8. La palabra más que clave para adquirir el hábito de entrenar es PACIENCIA.

Si te quieres convertir en una persona que cuida su salud debes tener el coraje de fracasar, ser consciente que caerás en tentaciones, que fracasarás varias veces, que te estancarás, que el camino será largo, que sufrirás pero tú solo tienes una obligación: seguir intentándolo con el máximo esfuerzo que puedas dar. El trayecto será lento pero te prometo que si haces las cosas bien, lograrás mejorar y superarte, eso ya te convierte en tu mejor versión.
Recomendaciones finales:
Intenta modificar tu entorno de la manera que te facilite cumplir tus objetivos. Si tu casa está llena de comida chatarra y el gimnasio más cercano lo tienes a 20 cuadras deberías intentar vaciar tu casa de las tentaciones y buscar la manera de entrenar más cerca (ya sea entrenamientos en tu casa, un parque, etc.)

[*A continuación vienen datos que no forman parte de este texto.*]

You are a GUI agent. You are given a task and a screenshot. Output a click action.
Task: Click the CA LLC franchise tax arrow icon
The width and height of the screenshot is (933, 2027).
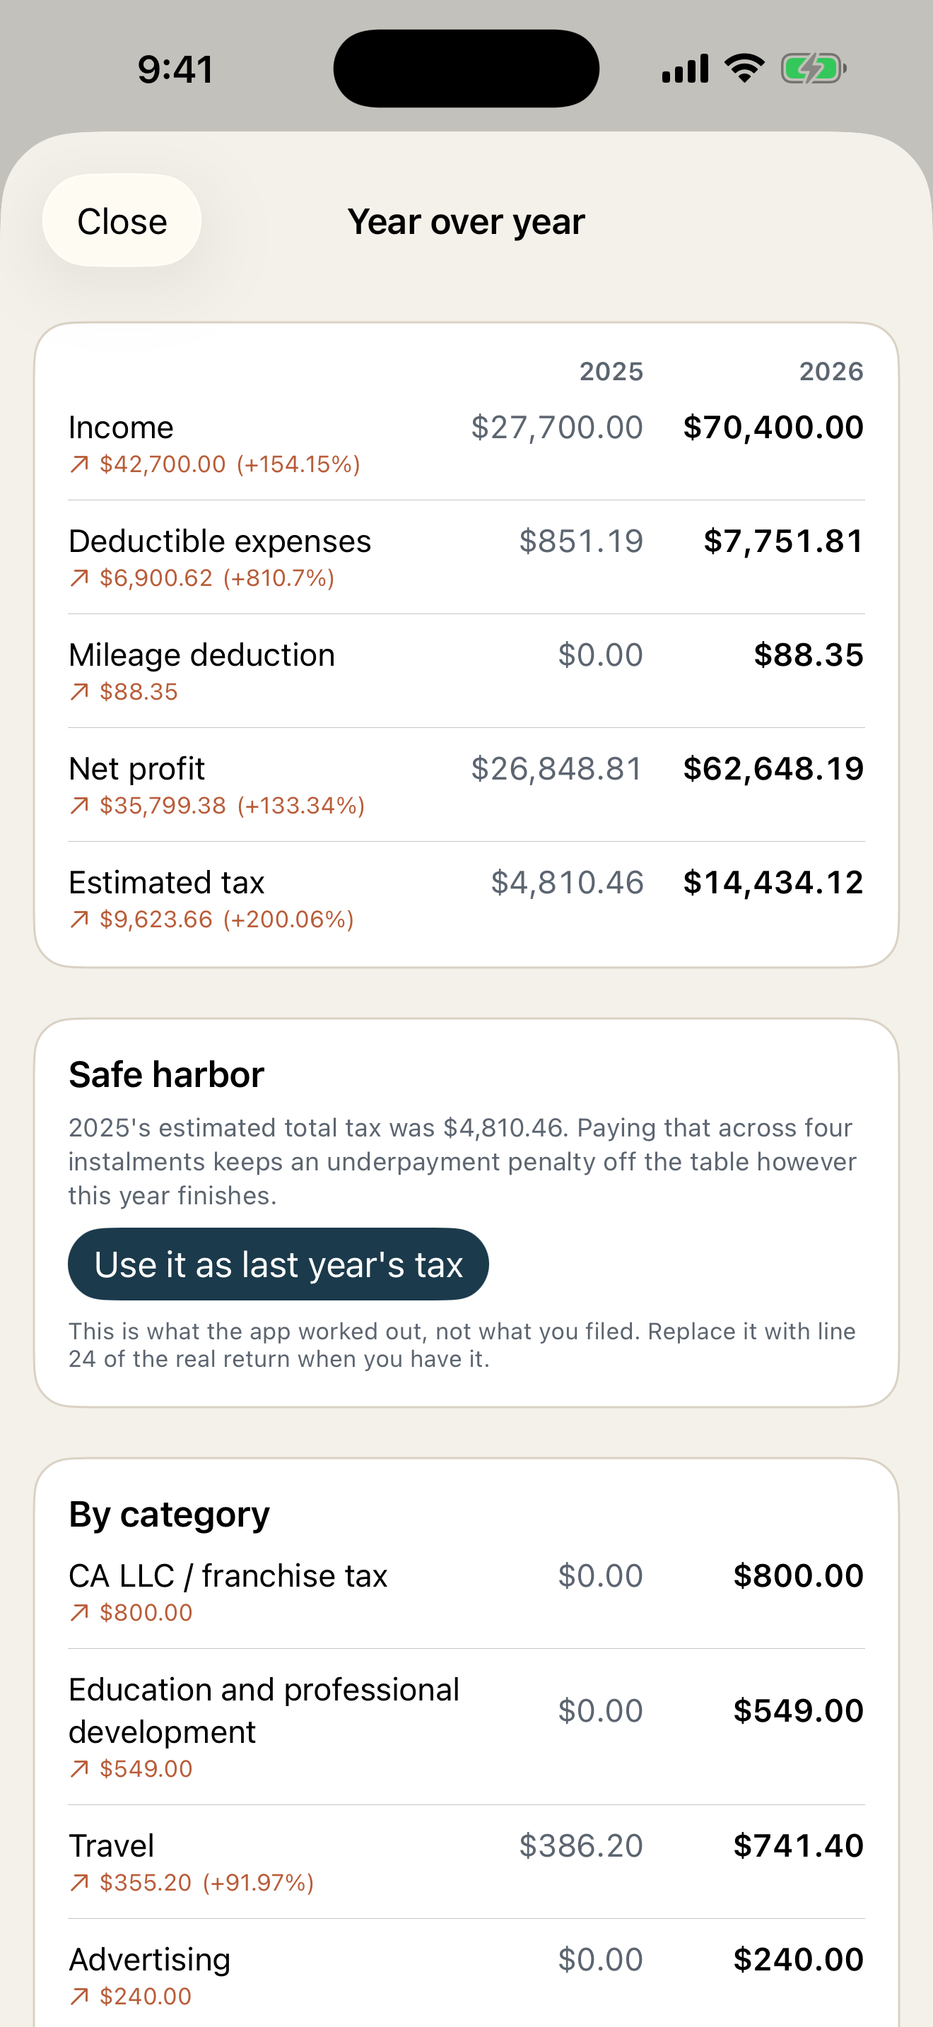(x=79, y=1612)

Anota todo lo que creas necesario para tener claro tu objetivo, las frases que te motiven, como debes entrenar, recordatorios para moverte más, etc.
Búscate un aliado que luche a tu lado por una meta similar. Todo es más fácil cuando tiens compañía con una ética similar a la tuya 🙂
No te obsesiones. No pienses que ser “infalible” es la mejor opción. Todo lo que tu disciplina te ayude es positivo pero no te esfuerces más de la cuenta, sé lo suficientemente flexible para sostener un estilo de vida a largo plazo. Peca sin culpa, sé como el junco que ante un viento fuerte se dobla pero se mantiene vivo, el árbol rígido es fuerte pero ante un viento más fuerte que él no se doblará por su rigidez y se romperá…

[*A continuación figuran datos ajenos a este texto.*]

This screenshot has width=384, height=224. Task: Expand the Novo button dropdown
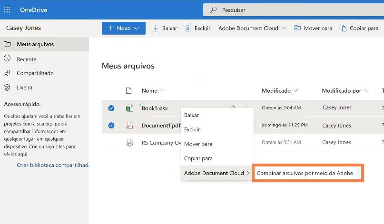click(137, 28)
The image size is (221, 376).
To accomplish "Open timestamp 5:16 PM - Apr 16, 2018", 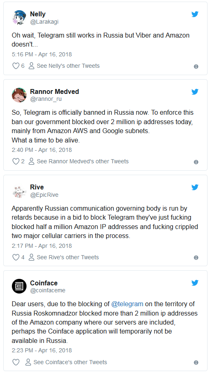I will (42, 54).
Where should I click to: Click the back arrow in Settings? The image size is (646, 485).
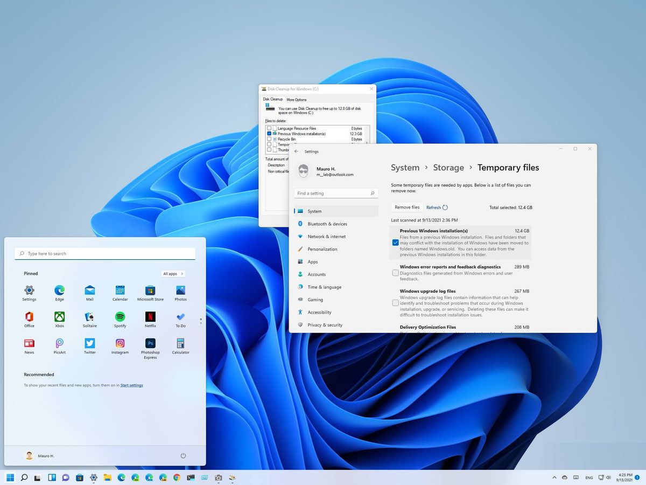point(296,151)
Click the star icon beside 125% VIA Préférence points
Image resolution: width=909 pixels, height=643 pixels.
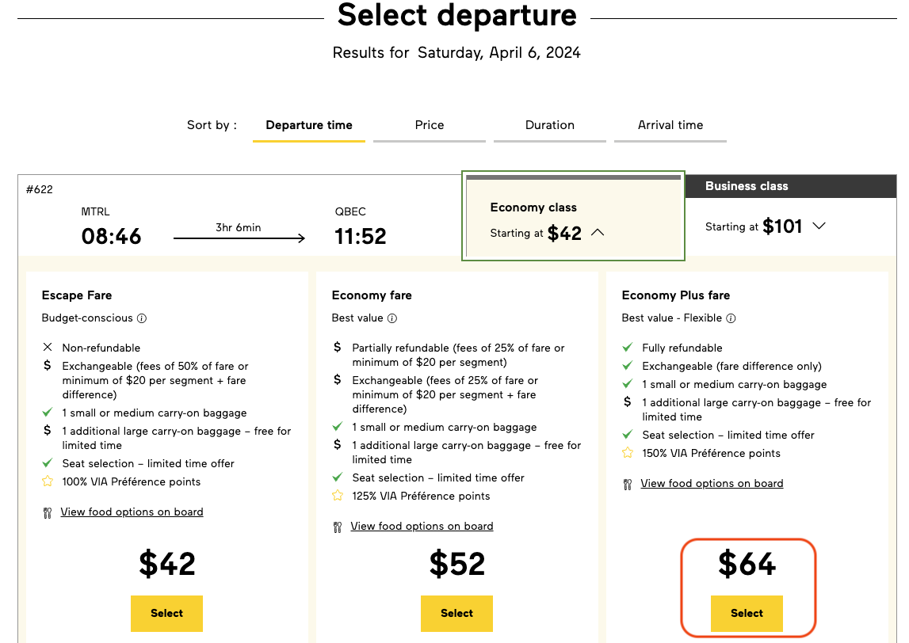click(x=336, y=496)
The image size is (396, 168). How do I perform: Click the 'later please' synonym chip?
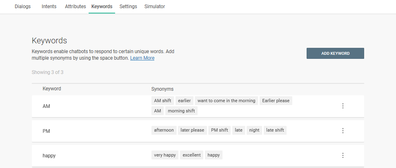pyautogui.click(x=192, y=130)
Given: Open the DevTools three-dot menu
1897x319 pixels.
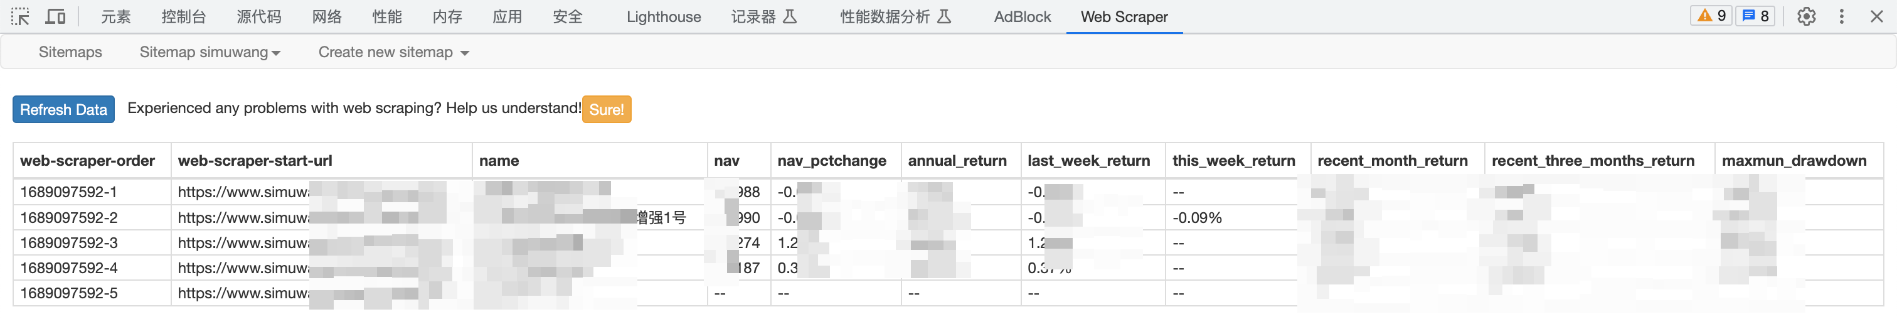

Genio!!! Me encanto, muy preciso!!
Gracias por pasarte Evelyn! Me alegro que sea útil. La verdad es que no sabía como aprobar los comentarios, por eso tardé en contestar jaja. Saludos
Muy buenos consejos!! TODOS deberíamos comenzar a entrenar y dejar el sedentarismo
Muchas gracias Ariel! Perdona la demora, no sabía aprobar los comentarios jaja, Un abrazo y gracias por pasarte!